I went to one of our local milongas last night and had the enormous pleasure of dancing with a milonguero visiting from another city. He had one of those imperceptible leads that nevertheless was precise and clear. We were doing very complicated footwork, syncopations and paradas, and yet, I never felt a "lead". After dancing with him for a magical tanda, I danced with someone who felt like he was driving a Mac truck with no power steering. It really got me to think about something that might be an interesting topic for discussion, a philosophical versus technical query.
What is it, in the non-technical sense, that makes for that fabulous lead? It is not "put the foot here, shift the weight there", because there are some marvelous dancers whose footwork breaks every rule. It is not counting either, because during improvisations, anything can happen and counting would get in the way.
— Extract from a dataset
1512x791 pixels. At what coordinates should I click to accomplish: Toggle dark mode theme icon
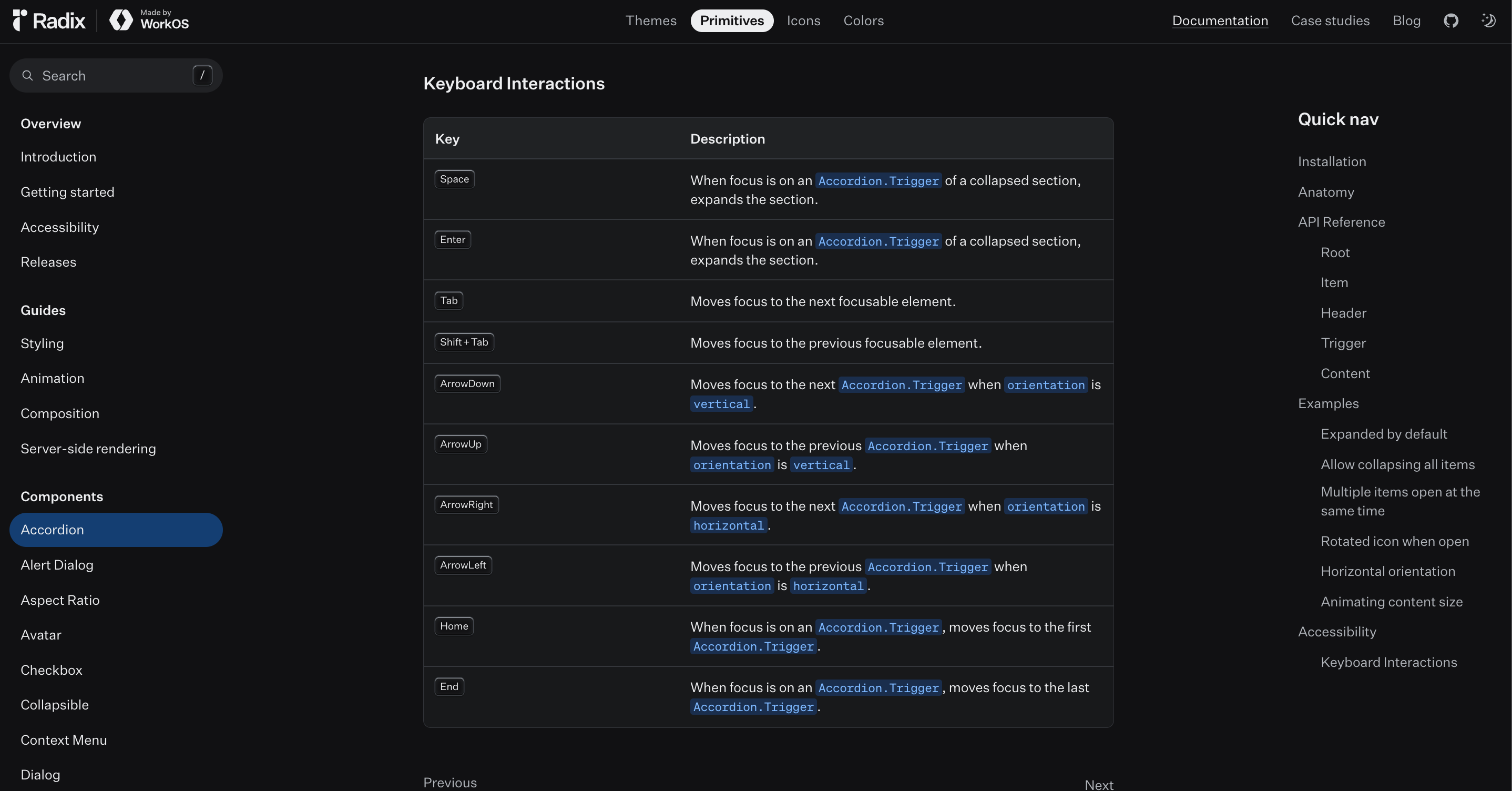point(1488,21)
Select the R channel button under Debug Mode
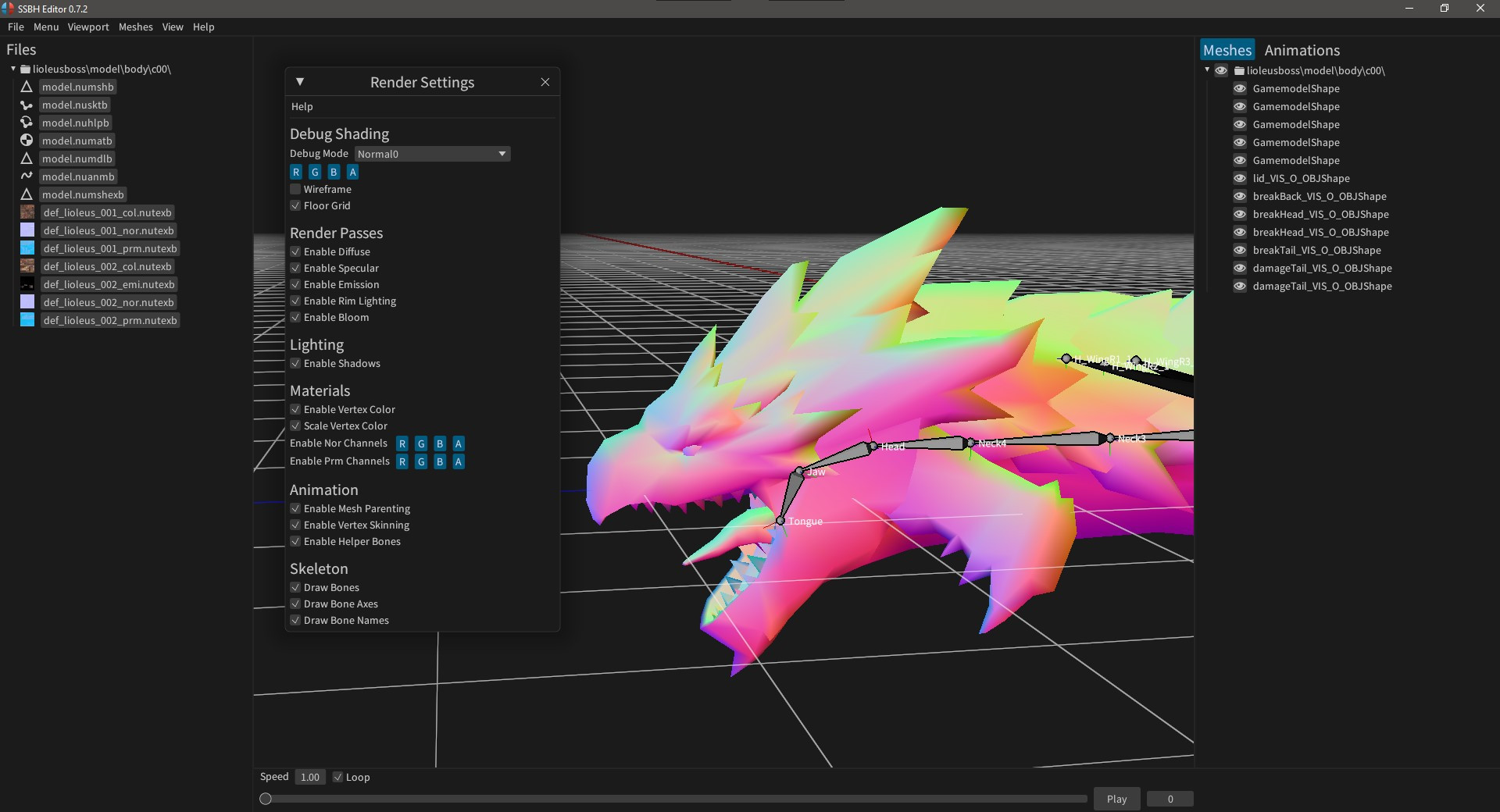Image resolution: width=1500 pixels, height=812 pixels. point(295,172)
Anyway, you get the picture. I would like to start by offering my own possible elements of what constitutes a magical lead.
1. Surrender
There is a moment in the magical leader's (ML) first embrace where there is a tangible melding of energies. Not just the back and forth shifting to make sure you're both on the same foot, but a kind of spiritual handshake. In that momentary embrace, comfort levels are detected, postures are assessed, breathing is harmonized, embrace is established. The ML's first concern is always the couple, not the steps he wants to lead. For this to happen, the ML must surrender to his partner in the same way as the follower must surrender to his lead. He must surrender any image of what he wants/expects to do and open himself to the possibility of what might develop.
2. Musicality
Without exception, every ML uses the music!! This is the single most important misunderstanding people have about Tango. Improvisation does not mean "ignore the music". We must find the soul of the music, and its heartbeat. If the leader follows the music, the follower has a frame of reference in which she can move as well. They are both working off the same script. But when a leader randomly does fast steps, slow steps, complicated steps. and pauses without regard to the music, a woman has no choice but to follow - robot style - since she does not have any idea when he might move again. I believe leaders who cannot hear the music are also unable to "hear" their partner.
3. Following
Related to #1 - Surrender. How does the ML spin me, stop me, turn me, while barely laying a hand on me? I don't think it is as much to do with placing me in the right place as it is placing himself. An accomplished ML explained it as "following the woman". I think that best expresses the body relationship between the two. It isn't about shoulders being perfectly lined up, or a constant distance between the two chests or any of that stuff. The man's lead for the exact same step will be different from one effort to the next, even with the same partner, due to a million variables: people crossing his path, sticky spot on the floor, gorgeous woman crossing his line of vision, etc. The woman's response will therefore also vary, due not only to those same variables, but also to the altered lead she receives. And yet, the ML's lead remains constantly magical through a barrage of variables. What he seems to do is place himself at the point of intersection, turning me with the presence of his body rather than twisting me about with his arms. He is not a brick will I must crash into to change directions, but more of a gentle, breezy persuasion.
4. Awareness
Definitely part of #3. The ML is always aware of his partner, and is able to interrupt or alter a step if she can't/won't follow. He can turn a stumble into a new step because he is responding to his partner - and is not hell-bent on completing a step. The ML's focus is not on one thing but on everything: he is aware of the woman's input and responds to it, even as he simultaneously responds to the quickly changing conditions of the dance floor. This awareness is not something that automatically develops once the leader is an advanced dancer. I have experienced this awareness in the arms of absolute beginners - a sure sign that they will one day be MLs.
What do you think makes for a Magical Lead? What about a Magical Follow?